なぜ里親という選択をしたか
2週間に3人の子どもが虐待により命を落としているという日本の現状
子供の虐待を報道するニュースが毎日のように耳に入ってくる。令和3年に発表された厚生省の虐待防止対策推進室の資料データによると、2週間に3人の子供が虐待死という。
2週間に3人の子供が虐待により命を落としているなんて。男女ともに平均寿命が80歳を超える日本で、未知の可能性を持つ子供達の未来がこんな形で断たれている。
同データによると、令和2年度の児童虐待対応件数は1日560件にも上っている。相談・報告に至っていないケースは一体どれぐらいあるんだろうか。
社会貢献への義務感
グローバルなキャリアを積み上げ、社会人して経済的にも確立し、ようやく安定してきた。そろそろ本格的に社会へ還元したい。というか、社会的にある程度確立した人たちが何らかの形で社会へ還元しなければ、機会の均等という格差解消は達成できないのではないかと強く思っている。

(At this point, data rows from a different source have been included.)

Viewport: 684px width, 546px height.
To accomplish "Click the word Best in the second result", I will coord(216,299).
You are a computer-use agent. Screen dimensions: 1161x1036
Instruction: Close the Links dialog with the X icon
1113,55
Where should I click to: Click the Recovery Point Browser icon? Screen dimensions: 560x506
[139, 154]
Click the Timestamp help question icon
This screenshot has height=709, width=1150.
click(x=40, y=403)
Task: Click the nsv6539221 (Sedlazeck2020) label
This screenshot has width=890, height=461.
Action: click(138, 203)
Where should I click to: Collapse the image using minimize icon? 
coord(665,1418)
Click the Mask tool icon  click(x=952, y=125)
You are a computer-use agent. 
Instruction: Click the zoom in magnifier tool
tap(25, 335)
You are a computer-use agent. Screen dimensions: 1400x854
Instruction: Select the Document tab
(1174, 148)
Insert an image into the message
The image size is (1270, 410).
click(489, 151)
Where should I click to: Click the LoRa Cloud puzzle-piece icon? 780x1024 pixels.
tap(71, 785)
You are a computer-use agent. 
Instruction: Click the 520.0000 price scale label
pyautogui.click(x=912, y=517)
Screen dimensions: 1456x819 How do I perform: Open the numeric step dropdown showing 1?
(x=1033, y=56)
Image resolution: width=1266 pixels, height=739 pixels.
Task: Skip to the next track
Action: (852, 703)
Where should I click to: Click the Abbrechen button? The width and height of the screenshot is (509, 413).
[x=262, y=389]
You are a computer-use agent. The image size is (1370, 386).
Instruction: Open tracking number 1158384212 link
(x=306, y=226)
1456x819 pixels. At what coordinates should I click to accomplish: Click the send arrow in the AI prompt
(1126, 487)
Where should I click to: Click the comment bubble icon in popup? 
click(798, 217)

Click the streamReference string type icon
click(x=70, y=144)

行政の力も必要だが、人の意識が変わらないと何も変わらない。富裕層が多く住むエリアに住んでいるが、海外ブランドの服を着た犬をバギーにいれて散歩する人々がたくさんいる。こういった光景を見るたびに、子供の虐待・社会的養護の必要性を考えた時のギャップに疑問が湧いてくる。社会的に成功し、お金をどんどん稼ぐというのは悪いことでは全くない。海外のフィランソロピーの事例に見られるようにいわゆる富裕層が社会貢献を義務と捉え、行動することにより、どれだけ社会が変わるだろう。
社会的養護としての里親制度
社会的養護は「子どもの最善の利益のために」と「社会全体で子どもを育む」を理念とする。(参照:厚生省HP)子供が虐待される様々な要因の一つである貧困家庭の問題については、私が勤務する会社から法人として貢献を始めた。個人として何ができるのか、と長年共に過ごしてきたパートナーと考えた末に「里親制度」を通して関わることにした。たった一人でも、どの子どもの将来を可能性に満ちたものにしてあげられないか、そういう気持ちに押され、里親認定の手続きを開始した。
また続いている里親認定の手続きの中での出会いや学び、そして同時に直面した偏見や制度のギャップなどについて、これから発信していきたい。